El riesgo de Latinoamérica
No ha tardado mucho en desvanecerse la ilusión de que los países emergentes iban a soportar mejor la crisis financiera que Estados Unidos, Europa o Japón. Tal creencia, que a la postre se ha revelado errónea, tenía quizá como fundamento el hecho de que el desastre financiero se haya generado en países con sistemas financieros muy -o demasiado- sofisticados, que se transmita principalmente por las relaciones bancarias entre Estados Unidos y Europa y el predominio de una banca tradicional en Latinoamérica o el este de Europa. Pero el descenso en el precio de las materias primas, en especial del petróleo, significa una caída muy importante de los ingresos públicos y, por tanto, una amenaza evidente de desaceleración primero y, quizá, de recesión después. Países como Brasil, México, China o India están revisando a la baja sus previsiones de crecimiento de forma clara, y sus instituciones financieras comienzan a sufrir igual que las estadounidenses o europeas.

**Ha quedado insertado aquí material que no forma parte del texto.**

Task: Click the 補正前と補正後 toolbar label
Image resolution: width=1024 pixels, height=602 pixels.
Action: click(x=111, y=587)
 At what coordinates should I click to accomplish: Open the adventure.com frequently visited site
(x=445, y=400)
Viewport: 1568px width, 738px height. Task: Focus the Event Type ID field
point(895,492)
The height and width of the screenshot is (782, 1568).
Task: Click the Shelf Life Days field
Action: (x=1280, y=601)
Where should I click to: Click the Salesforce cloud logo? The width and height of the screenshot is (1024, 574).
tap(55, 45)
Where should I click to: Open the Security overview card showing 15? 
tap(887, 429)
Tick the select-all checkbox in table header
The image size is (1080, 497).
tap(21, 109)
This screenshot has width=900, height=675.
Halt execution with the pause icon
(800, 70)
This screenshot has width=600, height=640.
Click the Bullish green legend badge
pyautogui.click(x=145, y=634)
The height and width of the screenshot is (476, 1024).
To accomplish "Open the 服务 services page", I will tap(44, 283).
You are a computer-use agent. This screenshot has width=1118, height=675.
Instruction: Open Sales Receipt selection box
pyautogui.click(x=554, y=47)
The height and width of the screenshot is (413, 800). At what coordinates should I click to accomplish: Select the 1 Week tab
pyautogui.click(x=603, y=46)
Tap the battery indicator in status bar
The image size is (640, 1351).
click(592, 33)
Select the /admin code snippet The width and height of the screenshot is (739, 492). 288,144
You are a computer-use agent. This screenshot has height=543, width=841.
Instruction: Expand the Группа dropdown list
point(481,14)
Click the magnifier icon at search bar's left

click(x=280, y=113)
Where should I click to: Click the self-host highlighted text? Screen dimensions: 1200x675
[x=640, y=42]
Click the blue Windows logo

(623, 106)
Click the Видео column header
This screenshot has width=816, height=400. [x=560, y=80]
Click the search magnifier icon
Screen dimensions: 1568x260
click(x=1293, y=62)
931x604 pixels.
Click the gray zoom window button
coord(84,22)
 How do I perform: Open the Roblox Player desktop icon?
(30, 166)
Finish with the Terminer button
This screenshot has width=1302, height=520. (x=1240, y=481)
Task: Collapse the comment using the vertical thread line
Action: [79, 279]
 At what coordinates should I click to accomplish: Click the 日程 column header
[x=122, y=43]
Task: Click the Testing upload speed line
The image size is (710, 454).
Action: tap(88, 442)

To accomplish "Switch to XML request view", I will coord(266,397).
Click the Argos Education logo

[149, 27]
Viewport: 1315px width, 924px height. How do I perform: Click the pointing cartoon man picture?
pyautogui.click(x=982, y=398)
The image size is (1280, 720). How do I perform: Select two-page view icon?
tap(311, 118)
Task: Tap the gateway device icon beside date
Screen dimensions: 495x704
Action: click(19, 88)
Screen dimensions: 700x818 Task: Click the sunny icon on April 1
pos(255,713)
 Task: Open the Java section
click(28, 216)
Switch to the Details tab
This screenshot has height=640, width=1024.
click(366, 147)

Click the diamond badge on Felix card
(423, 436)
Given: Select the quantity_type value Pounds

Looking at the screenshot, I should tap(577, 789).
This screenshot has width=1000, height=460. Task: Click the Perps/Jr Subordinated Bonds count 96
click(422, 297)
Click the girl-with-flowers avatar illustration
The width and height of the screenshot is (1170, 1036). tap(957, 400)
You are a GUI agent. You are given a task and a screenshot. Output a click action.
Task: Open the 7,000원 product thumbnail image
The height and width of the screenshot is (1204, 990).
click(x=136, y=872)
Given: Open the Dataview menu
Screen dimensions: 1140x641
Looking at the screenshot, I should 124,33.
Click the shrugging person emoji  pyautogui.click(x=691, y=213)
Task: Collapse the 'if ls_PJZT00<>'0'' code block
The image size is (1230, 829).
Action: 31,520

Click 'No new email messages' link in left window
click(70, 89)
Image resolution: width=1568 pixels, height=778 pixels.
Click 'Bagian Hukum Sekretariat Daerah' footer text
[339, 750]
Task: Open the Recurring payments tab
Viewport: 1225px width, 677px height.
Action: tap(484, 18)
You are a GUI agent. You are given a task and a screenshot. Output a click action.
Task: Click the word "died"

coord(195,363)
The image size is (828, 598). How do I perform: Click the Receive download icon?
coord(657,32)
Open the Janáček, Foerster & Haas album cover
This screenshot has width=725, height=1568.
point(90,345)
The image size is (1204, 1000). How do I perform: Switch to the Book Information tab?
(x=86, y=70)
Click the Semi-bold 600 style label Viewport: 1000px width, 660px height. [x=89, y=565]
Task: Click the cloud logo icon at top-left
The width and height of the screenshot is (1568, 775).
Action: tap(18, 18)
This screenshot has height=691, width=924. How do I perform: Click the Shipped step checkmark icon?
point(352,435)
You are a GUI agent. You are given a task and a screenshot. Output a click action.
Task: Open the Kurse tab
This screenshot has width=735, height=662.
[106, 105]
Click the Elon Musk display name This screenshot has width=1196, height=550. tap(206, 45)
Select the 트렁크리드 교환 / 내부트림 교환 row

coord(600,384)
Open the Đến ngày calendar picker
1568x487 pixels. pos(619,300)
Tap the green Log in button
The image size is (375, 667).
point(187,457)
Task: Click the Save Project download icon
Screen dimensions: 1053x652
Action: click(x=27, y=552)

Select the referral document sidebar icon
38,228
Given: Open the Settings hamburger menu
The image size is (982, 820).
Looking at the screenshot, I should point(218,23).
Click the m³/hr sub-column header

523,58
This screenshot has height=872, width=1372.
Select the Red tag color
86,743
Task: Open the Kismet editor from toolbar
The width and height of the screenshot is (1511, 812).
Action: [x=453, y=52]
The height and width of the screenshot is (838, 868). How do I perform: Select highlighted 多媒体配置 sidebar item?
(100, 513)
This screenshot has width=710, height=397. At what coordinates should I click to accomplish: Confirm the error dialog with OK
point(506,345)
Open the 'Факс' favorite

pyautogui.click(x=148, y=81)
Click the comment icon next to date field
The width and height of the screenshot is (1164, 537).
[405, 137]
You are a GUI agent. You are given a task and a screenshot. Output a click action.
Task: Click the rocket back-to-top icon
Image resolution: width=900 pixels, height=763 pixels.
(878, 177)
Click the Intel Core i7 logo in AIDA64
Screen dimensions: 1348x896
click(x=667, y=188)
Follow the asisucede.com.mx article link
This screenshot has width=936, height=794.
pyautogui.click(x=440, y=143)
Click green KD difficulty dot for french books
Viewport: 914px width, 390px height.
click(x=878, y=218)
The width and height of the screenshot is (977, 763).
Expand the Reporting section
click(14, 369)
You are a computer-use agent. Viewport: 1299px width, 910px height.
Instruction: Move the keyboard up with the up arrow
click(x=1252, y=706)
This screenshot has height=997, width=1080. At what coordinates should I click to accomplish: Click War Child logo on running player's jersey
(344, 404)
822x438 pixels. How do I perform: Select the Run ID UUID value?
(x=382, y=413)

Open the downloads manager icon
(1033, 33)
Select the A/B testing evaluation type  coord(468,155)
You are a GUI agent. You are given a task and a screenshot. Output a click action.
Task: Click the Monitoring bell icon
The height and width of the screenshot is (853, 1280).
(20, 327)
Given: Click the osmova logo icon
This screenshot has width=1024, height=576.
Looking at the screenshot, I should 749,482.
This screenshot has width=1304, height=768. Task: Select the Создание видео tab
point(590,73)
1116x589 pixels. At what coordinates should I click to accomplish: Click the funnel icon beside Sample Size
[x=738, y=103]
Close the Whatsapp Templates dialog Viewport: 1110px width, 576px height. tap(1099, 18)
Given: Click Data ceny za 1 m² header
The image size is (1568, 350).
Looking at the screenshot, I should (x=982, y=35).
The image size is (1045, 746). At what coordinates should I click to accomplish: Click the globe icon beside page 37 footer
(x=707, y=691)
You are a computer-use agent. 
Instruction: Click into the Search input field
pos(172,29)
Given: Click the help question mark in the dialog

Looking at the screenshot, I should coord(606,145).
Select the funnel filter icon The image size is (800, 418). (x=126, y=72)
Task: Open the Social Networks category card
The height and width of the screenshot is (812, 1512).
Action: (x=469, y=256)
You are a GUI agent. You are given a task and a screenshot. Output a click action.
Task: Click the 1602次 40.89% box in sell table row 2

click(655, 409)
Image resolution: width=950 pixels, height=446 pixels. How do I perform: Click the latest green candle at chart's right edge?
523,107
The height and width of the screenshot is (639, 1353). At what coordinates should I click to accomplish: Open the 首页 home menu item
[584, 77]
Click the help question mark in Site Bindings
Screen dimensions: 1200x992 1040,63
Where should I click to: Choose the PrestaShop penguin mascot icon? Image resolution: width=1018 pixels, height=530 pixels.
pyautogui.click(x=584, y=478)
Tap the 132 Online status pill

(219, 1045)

Para la economía española tiene una importancia especial lo que suceda en Latinoamérica. Las empresas españolas hicieron un esfuerzo descomunal a finales de la década de los ochenta y principios de los noventa para invertir en Argentina, Perú, Brasil o Chile. Aunque sus trayectorias no están exentas de errores, difícilmente puede negarse que empresas como Telefónica, Repsol o los bancos Santander y BBVA han contribuido mucho al desarrollo económico de la zona. A cambio de importantes contrapartidas, claro. Aproximadamente el 30% de los beneficios de las empresas que procuran el 70% de la capitalización bursátil del Ibex proceden de Latinoamérica. Gran parte de la protección de cualquier país o zona económica frente a un empeoramiento general de la economía depende de la fortaleza de sus instituciones políticas y, sobre todo, de su estructura fiscal, y este flanco presenta enormes debilidades. Los ingresos fiscales en la zona apenas suponen, como media, el 23% del PIB, mientras que en los países de la OCDE llegan al 42%, y la recaudación total por impuestos directos alcanza, como media, el 4% de los ingresos totales, mientras que en la OCDE sobrepasa el 23%.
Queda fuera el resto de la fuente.